State Management

Signal System

StateFlow's signal system provides the exclusive pathway for state modifications, ensuring that every state change request receives explicit feedback. This architecture eliminates silent failures and provides comprehensive tracking of all state transitions.

Signal Architecture

The signal system operates on a fundamental principle that distinguishes StateFlow from traditional state management approaches. Rather than allowing direct state mutations, all state changes must flow through signals, which act as validated commands with guaranteed handling and explicit results.

Signal as Commands

Signals represent intent to change state rather than direct mutations. This distinction is crucial for maintaining system integrity. When you dispatch a signal, you are requesting a state change, not demanding it. The system evaluates this request against current state and business rules before deciding how to proceed.

// Traditional approach - direct mutation with no feedback
state.volume = 0.8; // What if this fails? What if it's invalid?
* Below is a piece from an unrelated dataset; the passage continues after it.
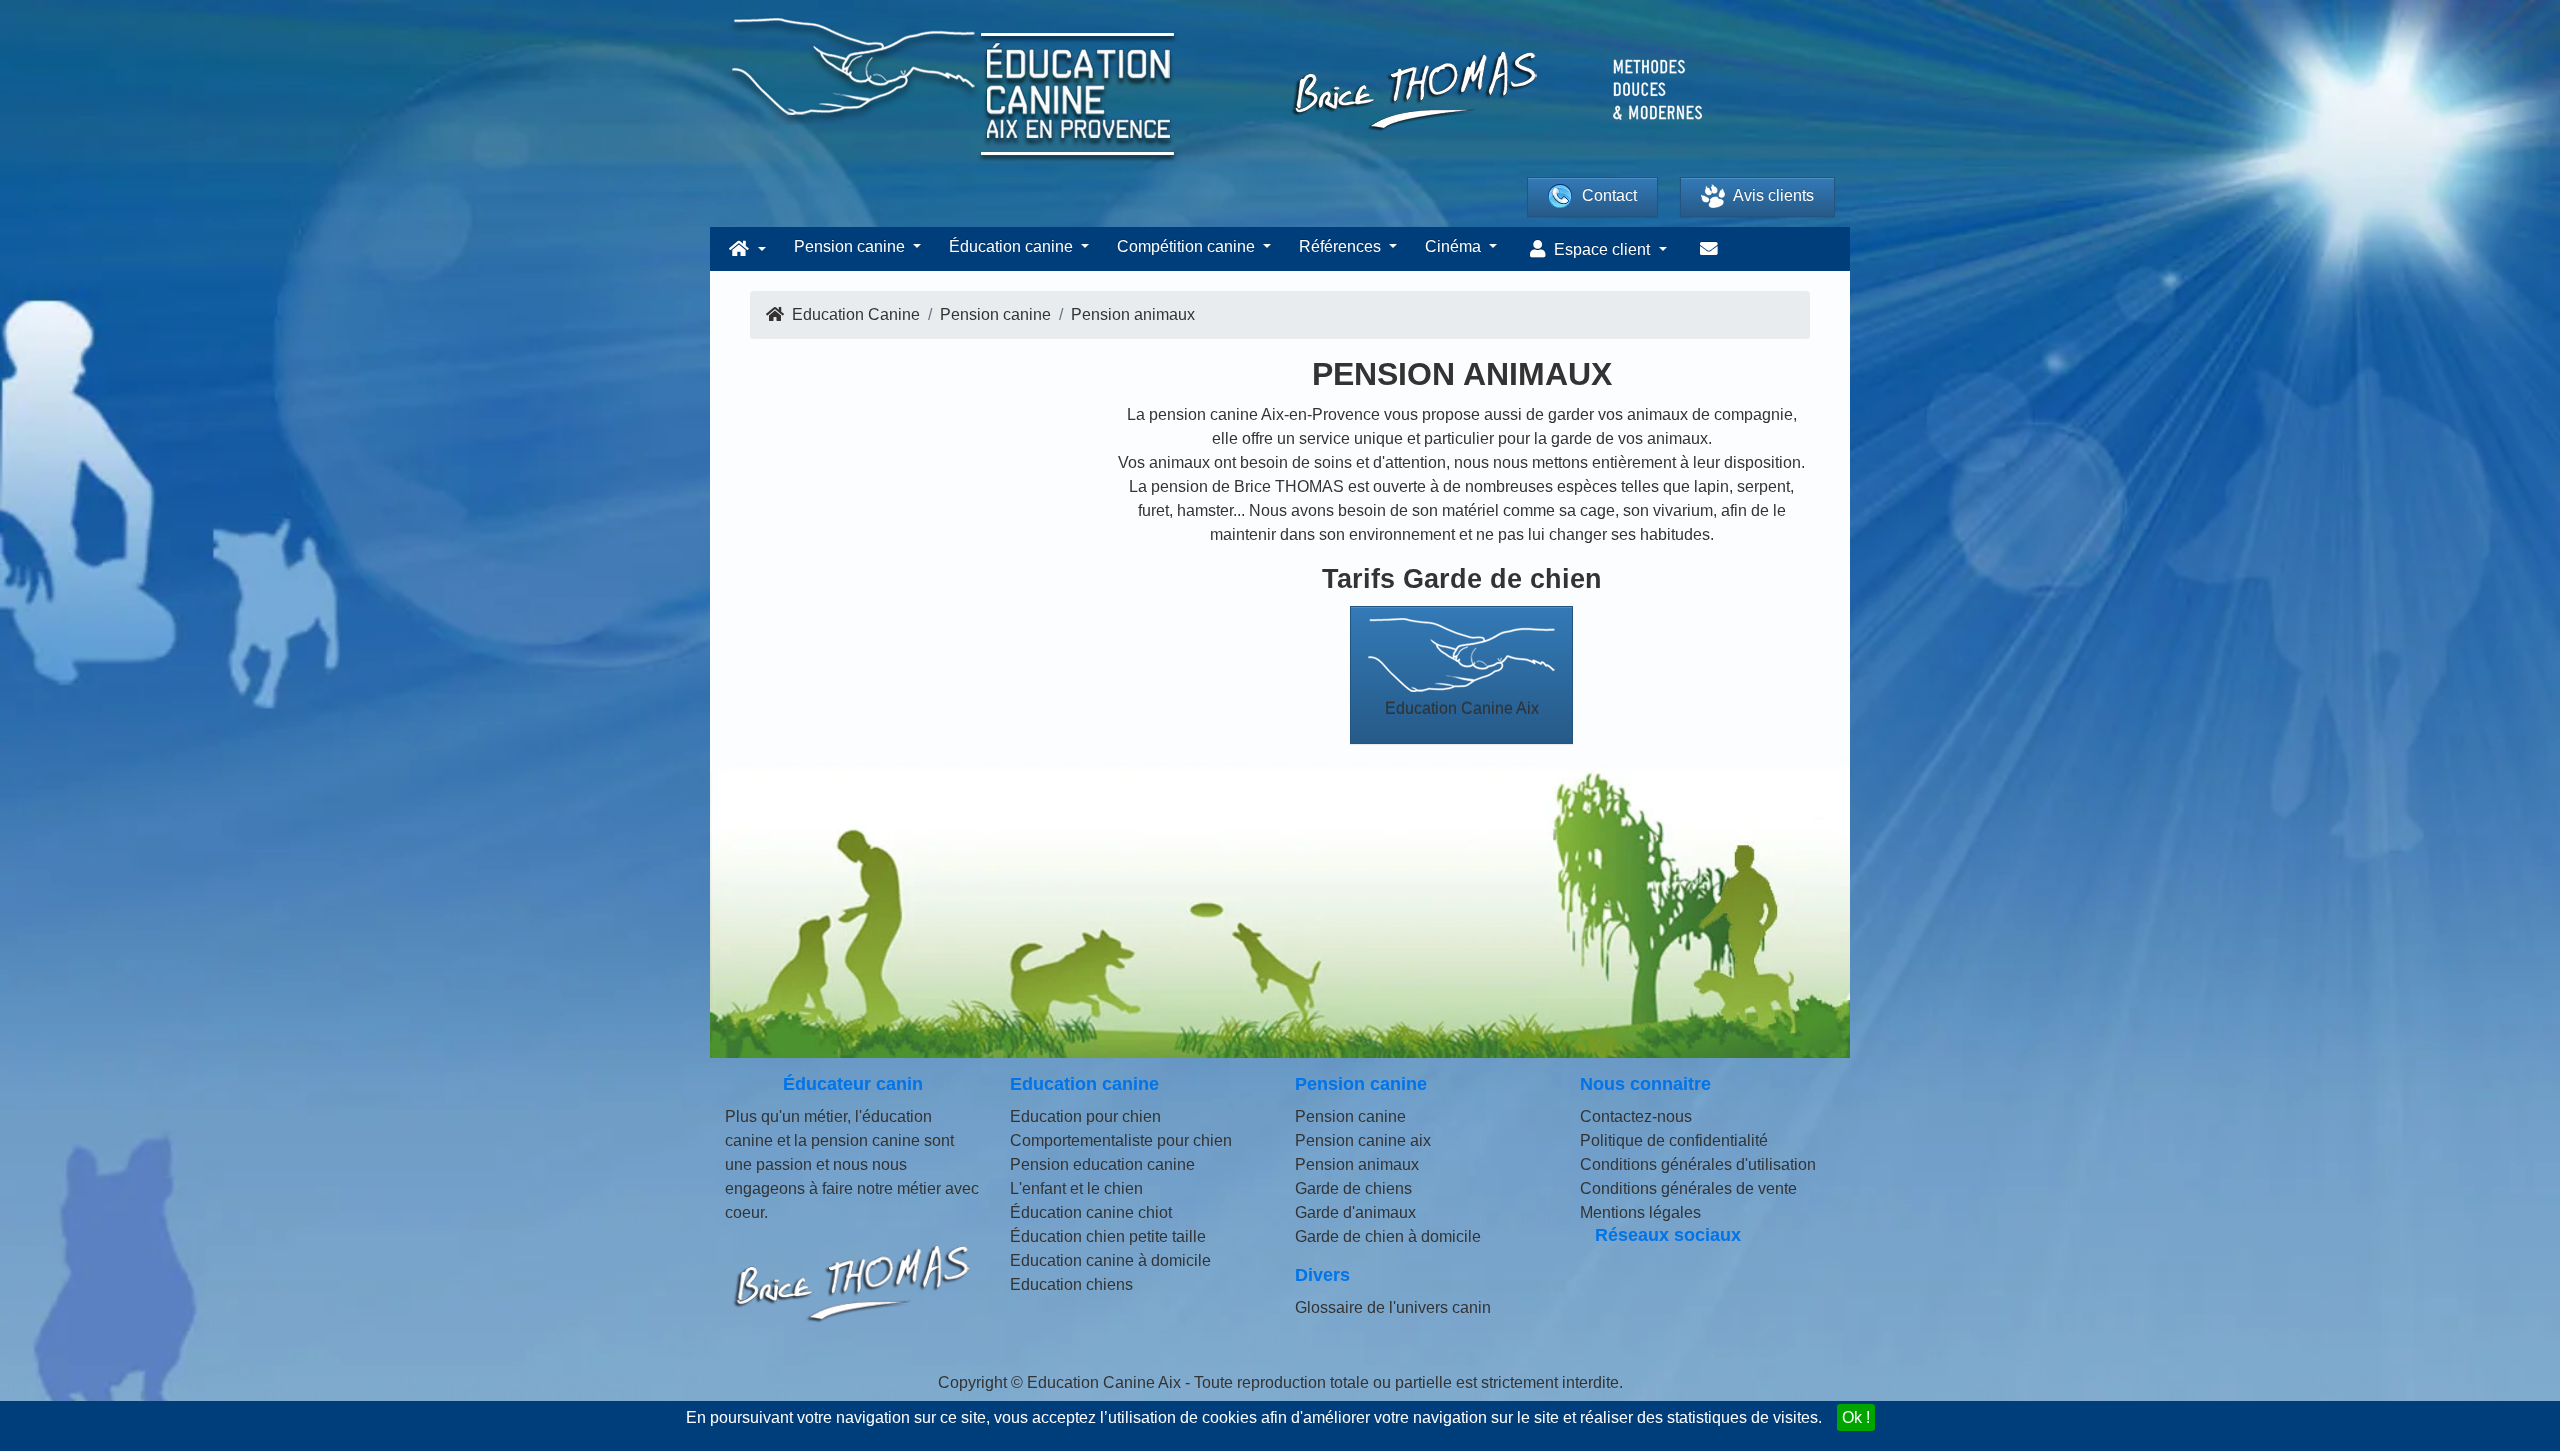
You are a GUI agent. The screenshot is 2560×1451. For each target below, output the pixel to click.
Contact (1609, 195)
// StateFlow approach - signal with guaranteed feedback
const result = dispatch(app, signals.setVolume({ level: 0.8 }));
if (result.kind === ResultKind.Rejected) {
  console.error(`Volume change rejected: ${result.message}`);
}

Type-Safe Signal Parameters

Signals leverage TypeScript's type system to ensure parameter correctness at compile time. This prevents a entire class of runtime errors related to incorrect signal data.

const authSignals = {
  login: defineSignal<{
    username: string;
    password: string;
    rememberMe?: boolean;
  }>("login"),
  
  logout: defineSignal("logout"),
  
  updateProfile: defineSignal<{
    displayName?: string;
    email?: string;
    avatarUrl?: string;
  }>("updateProfile")
};

// Type checking prevents errors
dispatch(app, authSignals.login({ 
  username: "user@example.com"
  // Error: Property 'password' is missing
}));

Guaranteed Handling

Every signal dispatched through StateFlow receives explicit handling, even if that handling is to ignore the signal. This guarantee eliminates the uncertainty of whether a state change request was processed.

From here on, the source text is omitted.